Written instruction
Put every line of the records below into a JSON list of strings, one string per line, leaving out blank lines.

## START

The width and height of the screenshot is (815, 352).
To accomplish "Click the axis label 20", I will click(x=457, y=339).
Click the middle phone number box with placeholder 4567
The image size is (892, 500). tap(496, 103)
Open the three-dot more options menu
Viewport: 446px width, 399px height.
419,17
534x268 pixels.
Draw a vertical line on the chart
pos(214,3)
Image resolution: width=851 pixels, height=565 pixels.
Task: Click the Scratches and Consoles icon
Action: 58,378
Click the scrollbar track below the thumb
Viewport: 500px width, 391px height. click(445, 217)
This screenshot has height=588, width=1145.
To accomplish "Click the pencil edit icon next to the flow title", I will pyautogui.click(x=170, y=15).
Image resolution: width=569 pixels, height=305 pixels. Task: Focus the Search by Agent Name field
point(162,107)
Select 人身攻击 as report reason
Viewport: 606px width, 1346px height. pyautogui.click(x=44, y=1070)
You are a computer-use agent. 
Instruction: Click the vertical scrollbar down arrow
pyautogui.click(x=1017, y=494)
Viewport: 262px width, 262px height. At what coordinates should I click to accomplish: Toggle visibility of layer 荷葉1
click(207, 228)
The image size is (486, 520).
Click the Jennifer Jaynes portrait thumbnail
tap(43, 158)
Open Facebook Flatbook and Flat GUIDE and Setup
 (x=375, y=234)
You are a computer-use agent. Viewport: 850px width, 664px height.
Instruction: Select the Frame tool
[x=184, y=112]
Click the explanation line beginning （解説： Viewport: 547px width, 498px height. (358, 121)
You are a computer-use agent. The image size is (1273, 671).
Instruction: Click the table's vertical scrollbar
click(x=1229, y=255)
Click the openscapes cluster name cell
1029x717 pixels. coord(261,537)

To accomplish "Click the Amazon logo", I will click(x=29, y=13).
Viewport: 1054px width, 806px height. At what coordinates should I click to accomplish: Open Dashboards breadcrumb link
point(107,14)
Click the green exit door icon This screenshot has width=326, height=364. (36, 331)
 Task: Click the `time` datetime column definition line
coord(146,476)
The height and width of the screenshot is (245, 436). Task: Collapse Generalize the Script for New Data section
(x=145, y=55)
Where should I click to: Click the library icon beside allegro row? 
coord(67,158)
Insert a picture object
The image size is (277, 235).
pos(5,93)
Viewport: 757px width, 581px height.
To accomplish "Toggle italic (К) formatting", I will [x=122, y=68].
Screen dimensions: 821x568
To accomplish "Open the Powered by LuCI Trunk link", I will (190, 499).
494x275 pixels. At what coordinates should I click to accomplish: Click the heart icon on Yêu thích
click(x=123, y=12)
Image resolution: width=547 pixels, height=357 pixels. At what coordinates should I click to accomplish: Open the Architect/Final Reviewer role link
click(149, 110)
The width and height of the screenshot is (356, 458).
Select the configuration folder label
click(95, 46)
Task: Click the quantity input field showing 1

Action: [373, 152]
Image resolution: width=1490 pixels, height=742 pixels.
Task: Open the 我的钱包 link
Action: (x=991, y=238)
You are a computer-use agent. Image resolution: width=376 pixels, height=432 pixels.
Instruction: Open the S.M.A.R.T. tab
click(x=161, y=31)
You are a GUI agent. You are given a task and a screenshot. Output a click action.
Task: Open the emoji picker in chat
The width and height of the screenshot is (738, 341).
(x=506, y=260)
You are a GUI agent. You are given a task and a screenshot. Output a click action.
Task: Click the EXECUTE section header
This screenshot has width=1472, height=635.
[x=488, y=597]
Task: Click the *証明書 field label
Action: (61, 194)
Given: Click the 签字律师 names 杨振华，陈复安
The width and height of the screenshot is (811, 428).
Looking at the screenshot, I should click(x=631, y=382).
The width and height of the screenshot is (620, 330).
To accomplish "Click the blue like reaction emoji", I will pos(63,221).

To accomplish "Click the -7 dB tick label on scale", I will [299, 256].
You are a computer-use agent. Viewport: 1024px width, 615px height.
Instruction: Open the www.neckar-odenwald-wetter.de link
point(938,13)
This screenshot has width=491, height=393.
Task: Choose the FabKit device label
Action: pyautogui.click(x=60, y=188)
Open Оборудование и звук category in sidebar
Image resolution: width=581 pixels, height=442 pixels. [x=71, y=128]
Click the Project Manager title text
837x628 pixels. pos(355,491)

## END

Right answer
[
  "The width and height of the screenshot is (815, 352).",
  "To accomplish \"Click the axis label 20\", I will click(x=457, y=339).",
  "Click the middle phone number box with placeholder 4567",
  "The image size is (892, 500). tap(496, 103)",
  "Open the three-dot more options menu",
  "Viewport: 446px width, 399px height.",
  "419,17",
  "534x268 pixels.",
  "Draw a vertical line on the chart",
  "pos(214,3)",
  "Image resolution: width=851 pixels, height=565 pixels.",
  "Task: Click the Scratches and Consoles icon",
  "Action: 58,378",
  "Click the scrollbar track below the thumb",
  "Viewport: 500px width, 391px height. click(445, 217)",
  "This screenshot has height=588, width=1145.",
  "To accomplish \"Click the pencil edit icon next to the flow title\", I will pyautogui.click(x=170, y=15).",
  "Image resolution: width=569 pixels, height=305 pixels. Task: Focus the Search by Agent Name field",
  "point(162,107)",
  "Select 人身攻击 as report reason",
  "Viewport: 606px width, 1346px height. pyautogui.click(x=44, y=1070)",
  "You are a computer-use agent. ",
  "Instruction: Click the vertical scrollbar down arrow",
  "pyautogui.click(x=1017, y=494)",
  "Viewport: 262px width, 262px height. At what coordinates should I click to accomplish: Toggle visibility of layer 荷葉1",
  "click(207, 228)",
  "The image size is (486, 520).",
  "Click the Jennifer Jaynes portrait thumbnail",
  "tap(43, 158)",
  "Open Facebook Flatbook and Flat GUIDE and Setup",
  " (x=375, y=234)",
  "You are a computer-use agent. Viewport: 850px width, 664px height.",
  "Instruction: Select the Frame tool",
  "[x=184, y=112]",
  "Click the explanation line beginning （解説： Viewport: 547px width, 498px height. (358, 121)",
  "You are a computer-use agent. The image size is (1273, 671).",
  "Instruction: Click the table's vertical scrollbar",
  "click(x=1229, y=255)",
  "Click the openscapes cluster name cell",
  "1029x717 pixels. coord(261,537)",
  "To accomplish \"Click the Amazon logo\", I will click(x=29, y=13).",
  "Viewport: 1054px width, 806px height. At what coordinates should I click to accomplish: Open Dashboards breadcrumb link",
  "point(107,14)",
  "Click the green exit door icon This screenshot has width=326, height=364. (36, 331)",
  " Task: Click the `time` datetime column definition line",
  "coord(146,476)",
  "The height and width of the screenshot is (245, 436). Task: Collapse Generalize the Script for New Data section",
  "(x=145, y=55)",
  "Where should I click to: Click the library icon beside allegro row? ",
  "coord(67,158)",
  "Insert a picture object",
  "The image size is (277, 235).",
  "pos(5,93)",
  "Viewport: 757px width, 581px height.",
  "To accomplish \"Toggle italic (К) formatting\", I will [x=122, y=68].",
  "Screen dimensions: 821x568",
  "To accomplish \"Open the Powered by LuCI Trunk link\", I will (190, 499).",
  "494x275 pixels. At what coordinates should I click to accomplish: Click the heart icon on Yêu thích",
  "click(x=123, y=12)",
  "Image resolution: width=547 pixels, height=357 pixels. At what coordinates should I click to accomplish: Open the Architect/Final Reviewer role link",
  "click(149, 110)",
  "The width and height of the screenshot is (356, 458).",
  "Select the configuration folder label",
  "click(95, 46)",
  "Task: Click the quantity input field showing 1",
  "Action: [373, 152]",
  "Image resolution: width=1490 pixels, height=742 pixels.",
  "Task: Open the 我的钱包 link",
  "Action: (x=991, y=238)",
  "You are a computer-use agent. Image resolution: width=376 pixels, height=432 pixels.",
  "Instruction: Open the S.M.A.R.T. tab",
  "click(x=161, y=31)",
  "You are a GUI agent. You are given a task and a screenshot. Output a click action.",
  "Task: Open the emoji picker in chat",
  "The width and height of the screenshot is (738, 341).",
  "(x=506, y=260)",
  "You are a GUI agent. You are given a task and a screenshot. Output a click action.",
  "Task: Click the EXECUTE section header",
  "This screenshot has width=1472, height=635.",
  "[x=488, y=597]",
  "Task: Click the *証明書 field label",
  "Action: (61, 194)",
  "Given: Click the 签字律师 names 杨振华，陈复安",
  "The width and height of the screenshot is (811, 428).",
  "Looking at the screenshot, I should click(x=631, y=382).",
  "The width and height of the screenshot is (620, 330).",
  "To accomplish \"Click the blue like reaction emoji\", I will pos(63,221).",
  "To accomplish \"Click the -7 dB tick label on scale\", I will [299, 256].",
  "You are a computer-use agent. Viewport: 1024px width, 615px height.",
  "Instruction: Open the www.neckar-odenwald-wetter.de link",
  "point(938,13)",
  "This screenshot has width=491, height=393.",
  "Task: Choose the FabKit device label",
  "Action: pyautogui.click(x=60, y=188)",
  "Open Оборудование и звук category in sidebar",
  "Image resolution: width=581 pixels, height=442 pixels. [x=71, y=128]",
  "Click the Project Manager title text",
  "837x628 pixels. pos(355,491)"
]